Issue 159

Winter & Spring 2021

  • The first days of the new year have proven what a naïve oversimplification it was to brand 2020 a bad year. The pandemic rages on, climate crisis still looms, and the continuum of destruction in the United States—one that has existed for centuries—erupted into a violent fascist insurrection. I’d be lying if I didn’t admit that at times over the past months putting together a new issue of a literary magazine has felt fruitless and insignificant. I’d also be lying if I didn’t admit it was at times the only work that held me off from complete despair.

    As I grow older, my understanding of the political nature and call to action of literature has evolved. I am perhaps less convinced that a singular piece of art can change the world, but also more committed to the belief that if we continue to fight for more equity and inclusivity in American letters, if we strive for systemic changes in academia, creative writing communities, and the publishing industry at large, the arts can have more powerful economic, cultural, and political consequences.
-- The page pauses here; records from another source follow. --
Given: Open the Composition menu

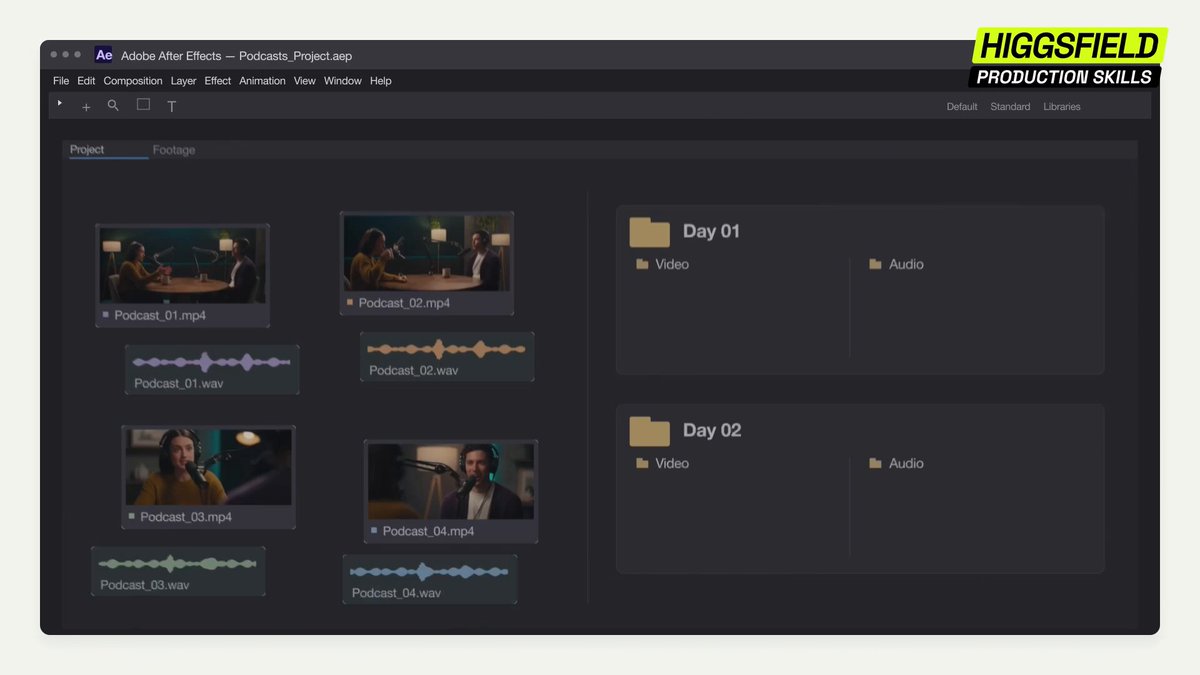Looking at the screenshot, I should (133, 81).
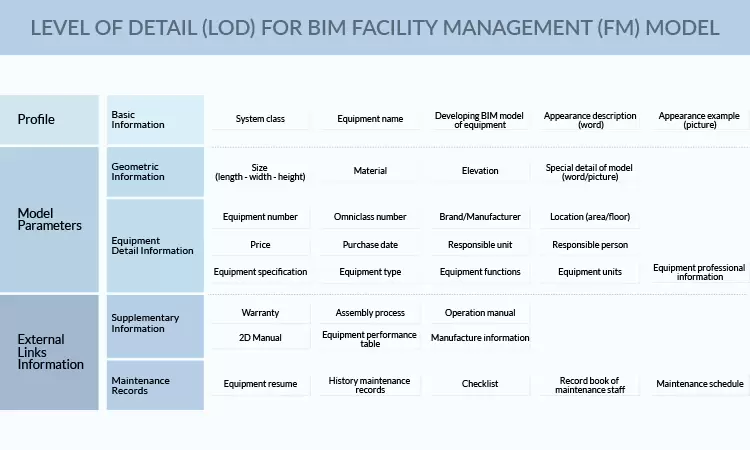Click the System class cell
Image resolution: width=750 pixels, height=450 pixels.
pos(260,119)
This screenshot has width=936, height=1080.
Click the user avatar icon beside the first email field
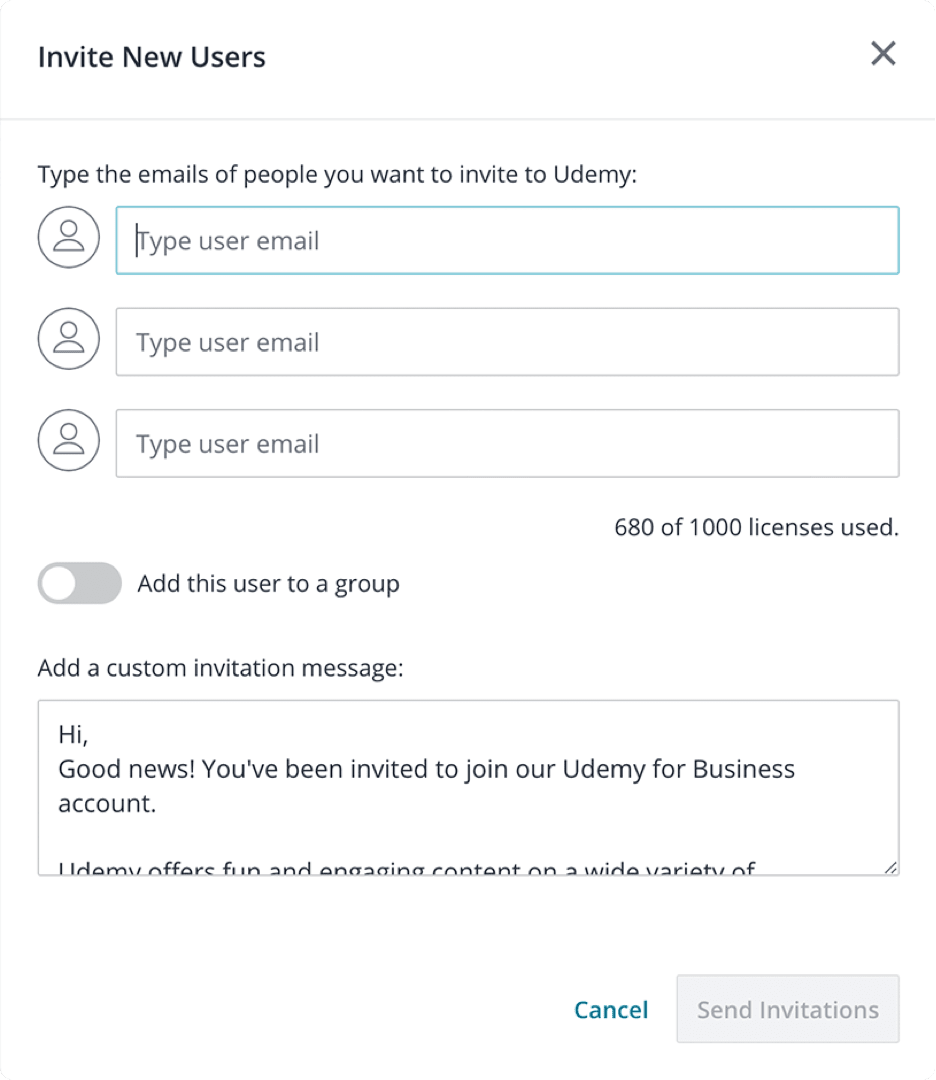68,237
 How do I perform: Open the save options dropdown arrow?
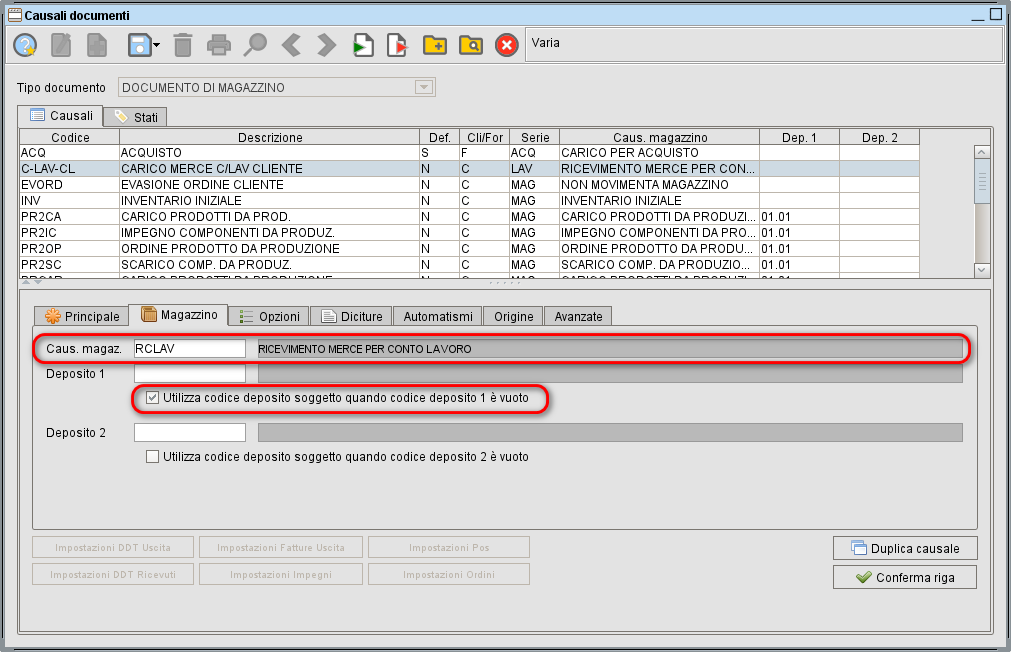(157, 45)
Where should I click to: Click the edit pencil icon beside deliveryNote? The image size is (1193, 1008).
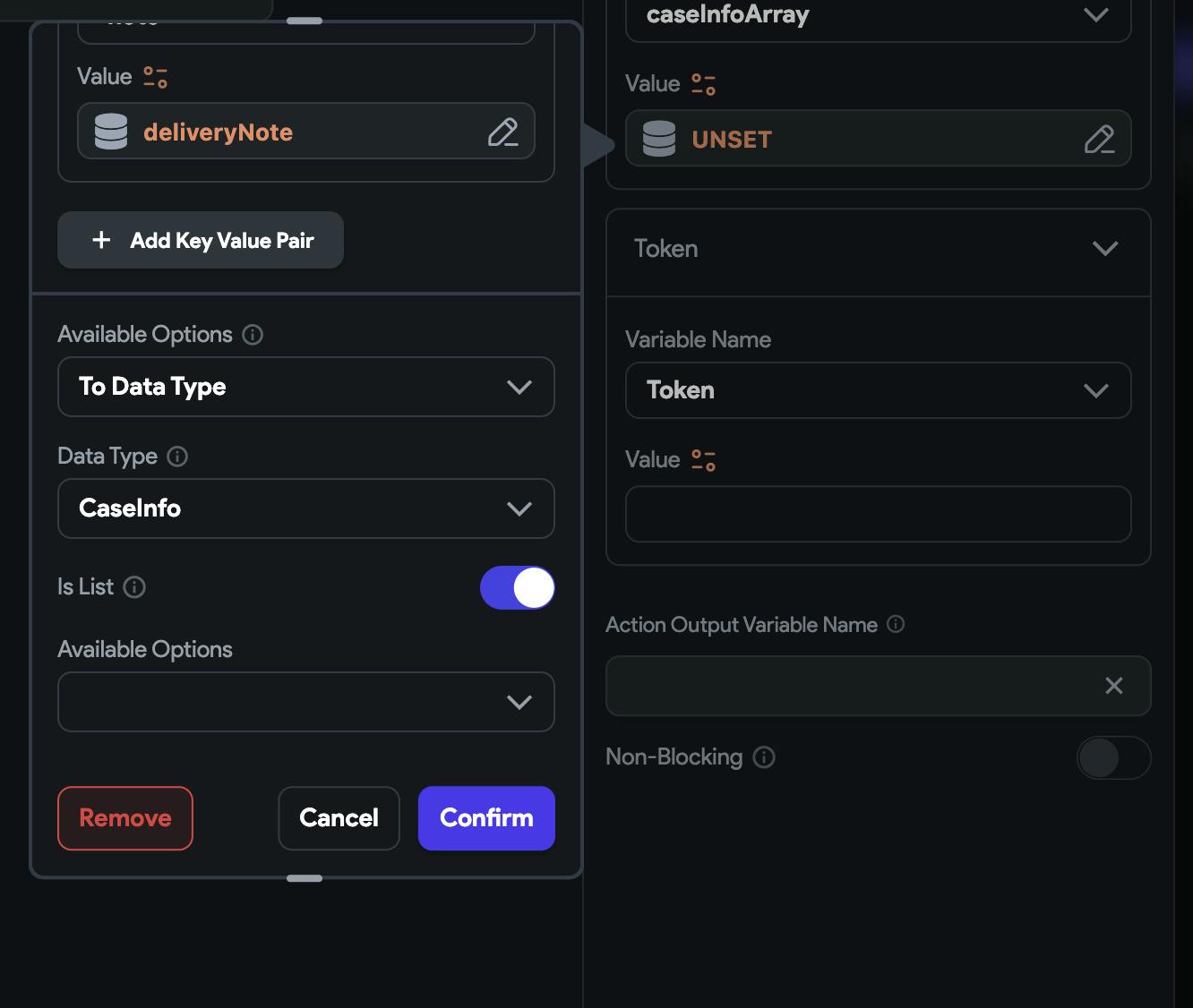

    I know these changes can’t happen overnight; nor can they be realized without a coalition of writers, editors, and publishers dedicated to them. As my tenure as managing editor nears its close, I have thought much about TriQuarterly’s future and its role in this effort. My goal is that the journal will continue to grow through critical thinking around our editorial, hiring, and production practices. I am confident in and grateful for the team of editors who will carry TriQuarterly forward after I am gone.

    I hope you enjoy the video, poetry, and prose selections in this issue. I hope they collectively offer solace and examination, endurance and outrage, as we push forward into 2021.

    Sincerely,
    Aram Mrjoian
    Managing Editor


    Managing Editor: Aram Mrjoian
    Assistant Managing Editor: Joshua Bohnsack
    Faculty Advisor: Susan Harris
    Director of Planning: Reginald Gibbons
    Film Editor: Sarah Minor
    Fiction Editors: Vanessa Chan, Jennifer Companik, Erin Branning Keogh, Kayla Kumari Upadhyaya, Emily Mirengoff
    Nonfiction Editor: Starr Davis
    Poetry Editor: Daniel Fliegel
    Social Media Editor: Joshua Bohnsack
    Copy Editor: Lys Ann Weiss
    Media Architect: Harlan Wallach
    Technical Advisors: Alex Miner, Rodolfo Vieira, Nick Gertonson

    Staff: Adam Lizakowski, Andrea Garcia, Audrey Fierberg, Bonnie Etherington, Dane Hamann, Elijah Patten, Ellen Hainen, Erica Hughes, Erika Carey, Freda Love Smith, Grace Musante, Hillary Pelan, Jonathan Jones, Laura Humble, Laura Joyce-Hubbard, Marcella Mencotti, Megan Sullivan, Michele Popadich, Miranda Garbaciak, ML Chan, Myra Thompson, Natalie Rose Richardson, Nimra Chohan, Pascale Bishop, Patrick Bernhard, Rishee Batra, Salwa Halloway, Tara Stringfellow

Image from A Turn

Essay Daniel Allen Cox Essay Daniel Allen Cox

The Witness is Complicit

Jehovah’s Witnesses drive by in SUVs, creeping up and down my block all weekend. I hide behind the blinds, doing them a favor; I’m an apostate, dangerous to their faith.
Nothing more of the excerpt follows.